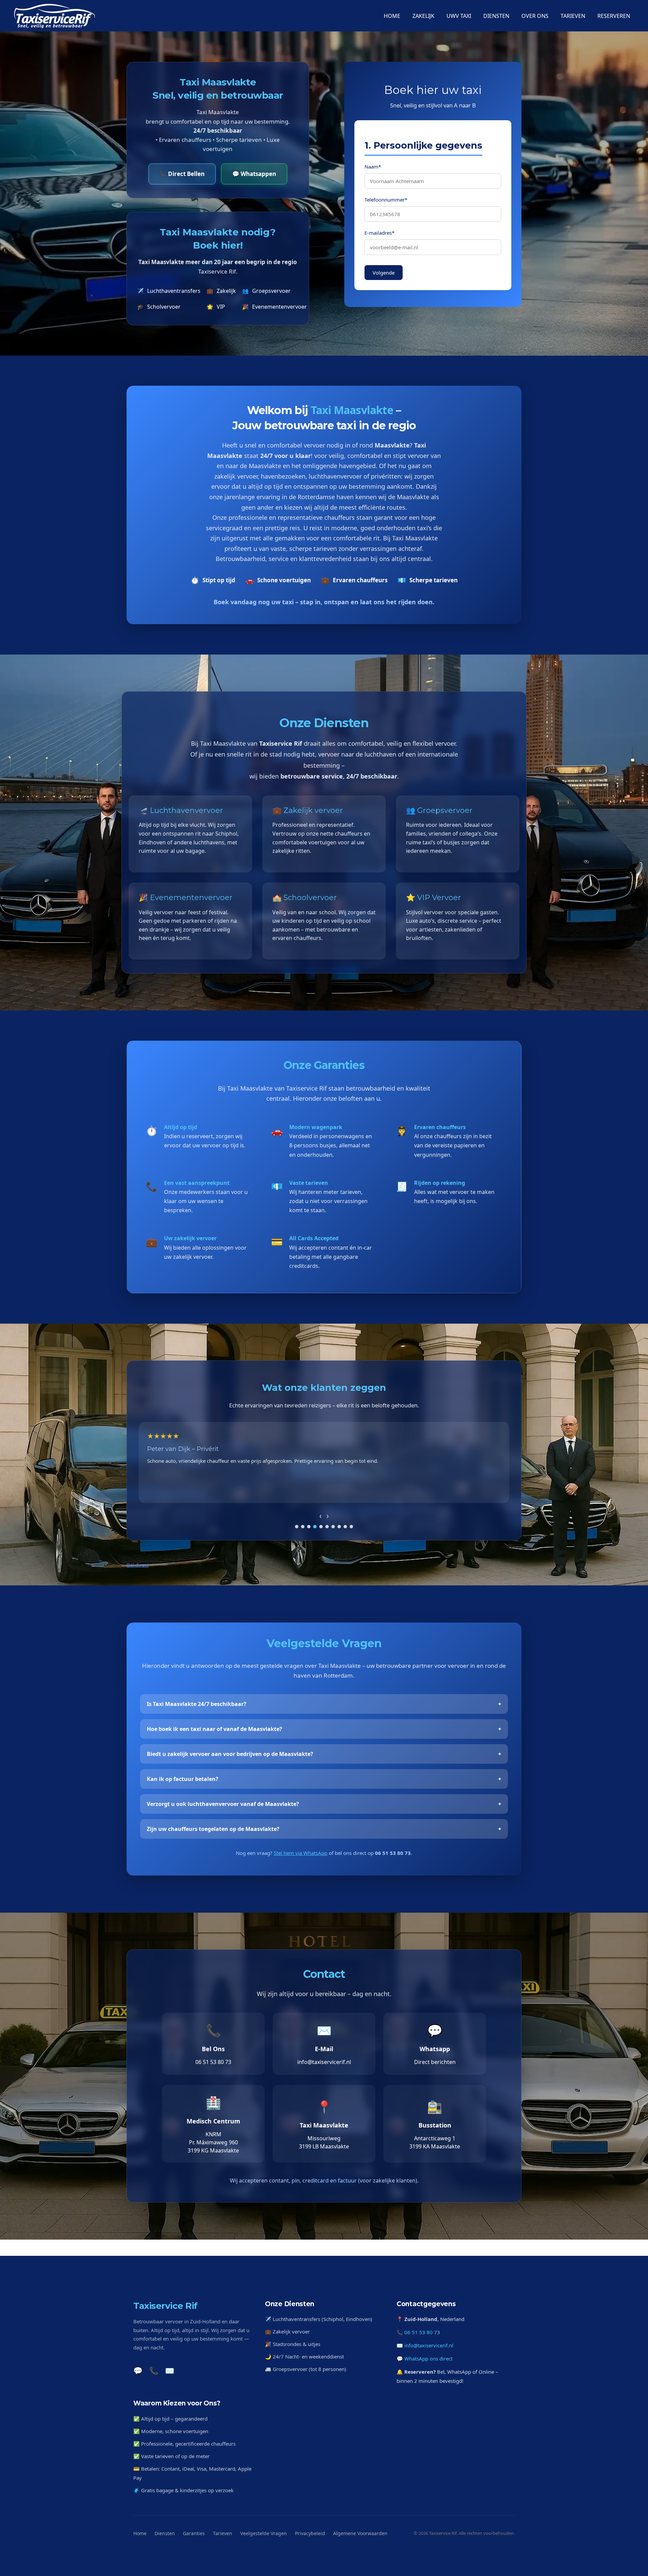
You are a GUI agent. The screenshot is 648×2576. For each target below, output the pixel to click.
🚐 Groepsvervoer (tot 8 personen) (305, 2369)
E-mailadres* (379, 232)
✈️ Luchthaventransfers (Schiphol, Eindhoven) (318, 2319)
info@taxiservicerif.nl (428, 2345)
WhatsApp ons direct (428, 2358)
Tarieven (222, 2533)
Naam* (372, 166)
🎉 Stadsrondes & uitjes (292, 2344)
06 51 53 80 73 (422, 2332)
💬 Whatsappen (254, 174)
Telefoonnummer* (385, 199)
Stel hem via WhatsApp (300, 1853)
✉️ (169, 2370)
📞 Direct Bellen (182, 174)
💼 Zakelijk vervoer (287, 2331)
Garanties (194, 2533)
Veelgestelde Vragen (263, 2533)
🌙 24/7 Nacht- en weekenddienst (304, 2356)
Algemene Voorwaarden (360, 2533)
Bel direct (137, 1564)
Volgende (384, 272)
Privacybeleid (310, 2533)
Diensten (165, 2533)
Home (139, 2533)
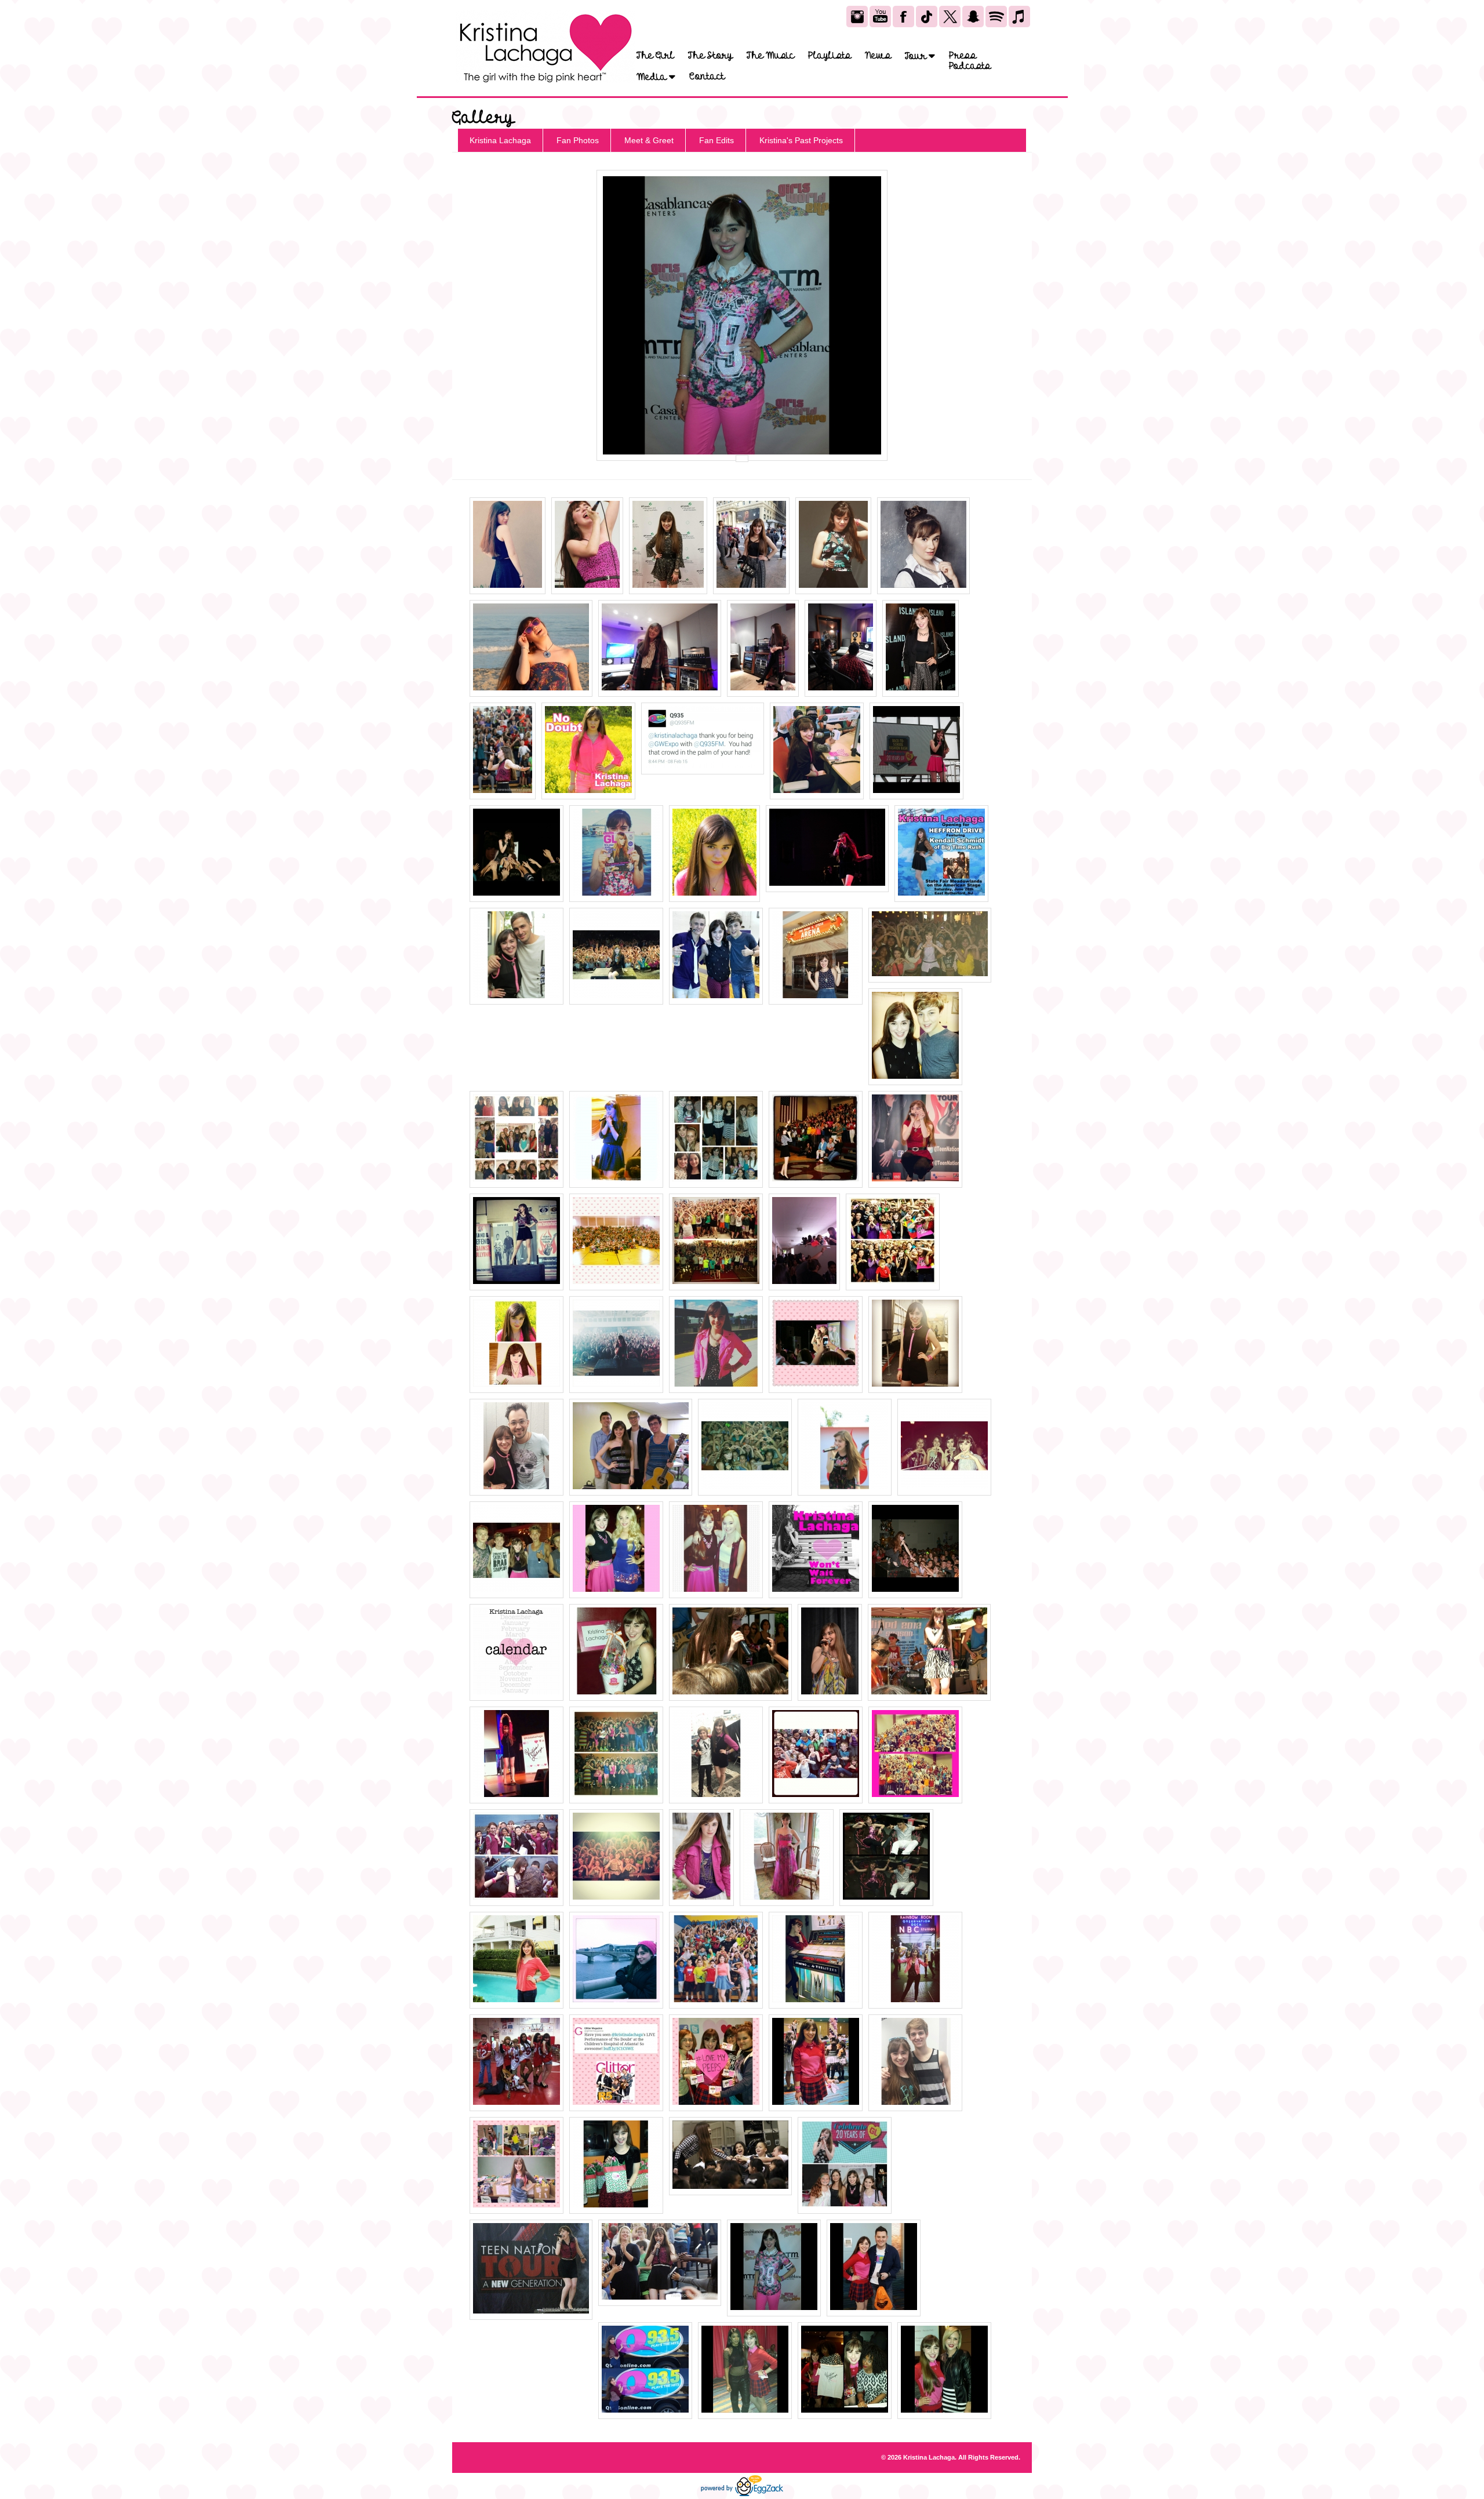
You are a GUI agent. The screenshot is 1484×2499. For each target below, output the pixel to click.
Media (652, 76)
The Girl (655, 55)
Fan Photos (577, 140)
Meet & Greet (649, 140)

- - -

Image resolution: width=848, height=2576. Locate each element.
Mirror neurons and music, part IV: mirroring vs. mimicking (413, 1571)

- - -

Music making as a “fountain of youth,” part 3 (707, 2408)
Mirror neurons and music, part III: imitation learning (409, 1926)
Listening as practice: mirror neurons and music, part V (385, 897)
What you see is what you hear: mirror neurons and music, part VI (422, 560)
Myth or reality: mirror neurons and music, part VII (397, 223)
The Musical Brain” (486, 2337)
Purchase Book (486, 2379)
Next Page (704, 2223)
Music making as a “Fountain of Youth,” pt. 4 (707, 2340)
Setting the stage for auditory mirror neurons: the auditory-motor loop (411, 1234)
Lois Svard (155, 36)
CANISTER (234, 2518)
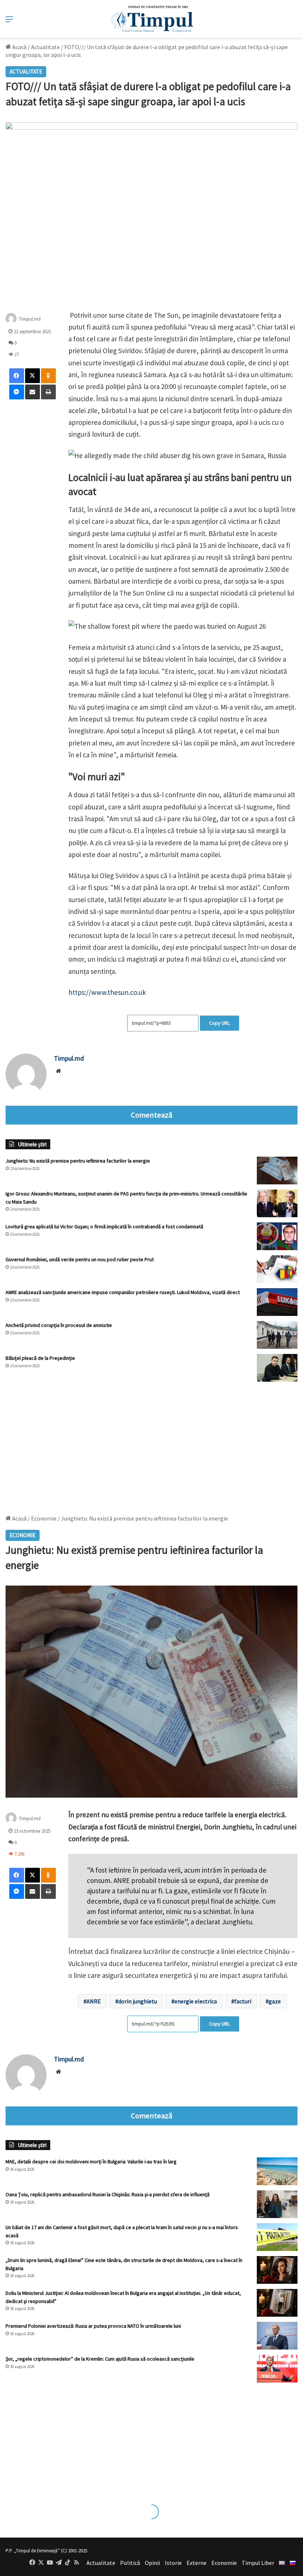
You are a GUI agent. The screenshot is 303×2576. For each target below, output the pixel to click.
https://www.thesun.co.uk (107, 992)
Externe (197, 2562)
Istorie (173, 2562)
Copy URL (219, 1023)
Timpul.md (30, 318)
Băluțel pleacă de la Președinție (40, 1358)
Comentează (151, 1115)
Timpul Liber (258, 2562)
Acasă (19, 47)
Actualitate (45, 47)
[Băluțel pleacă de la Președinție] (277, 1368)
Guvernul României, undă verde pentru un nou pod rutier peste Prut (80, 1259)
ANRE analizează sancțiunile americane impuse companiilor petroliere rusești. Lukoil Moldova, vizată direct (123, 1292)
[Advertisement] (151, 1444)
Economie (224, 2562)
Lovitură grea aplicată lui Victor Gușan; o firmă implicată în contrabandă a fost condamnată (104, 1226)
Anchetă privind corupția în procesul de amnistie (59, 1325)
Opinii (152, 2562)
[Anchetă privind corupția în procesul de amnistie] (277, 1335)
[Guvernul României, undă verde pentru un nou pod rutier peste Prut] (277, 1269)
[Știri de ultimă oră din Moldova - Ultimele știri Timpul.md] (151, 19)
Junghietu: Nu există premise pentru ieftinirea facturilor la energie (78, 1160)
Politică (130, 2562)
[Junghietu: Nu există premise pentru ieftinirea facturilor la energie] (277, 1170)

- - -

*EXERCISE BRIEF:*
Take the entries above and return only the lines from the one with "You are a GUI agent. The screenshot is 648×2576." to the one with "Volgende (384, 272)", both included, unchanged.

*RESULT:*
You are a GUI agent. The screenshot is 648×2576. For each target below, output the pixel to click.
🚐 Groepsvervoer (tot 8 personen) (305, 2369)
E-mailadres* (379, 232)
✈️ Luchthaventransfers (Schiphol, Eindhoven) (318, 2319)
info@taxiservicerif.nl (428, 2345)
WhatsApp ons direct (428, 2358)
Tarieven (222, 2533)
Naam* (372, 166)
🎉 Stadsrondes & uitjes (292, 2344)
06 51 53 80 73 (422, 2332)
💬 Whatsappen (254, 174)
Telefoonnummer* (385, 199)
Stel hem via WhatsApp (300, 1853)
✉️ (169, 2370)
📞 Direct Bellen (182, 174)
💼 Zakelijk vervoer (287, 2331)
Garanties (194, 2533)
Veelgestelde Vragen (263, 2533)
🌙 24/7 Nacht- en weekenddienst (304, 2356)
Algemene Voorwaarden (360, 2533)
Bel direct (137, 1564)
Volgende (384, 272)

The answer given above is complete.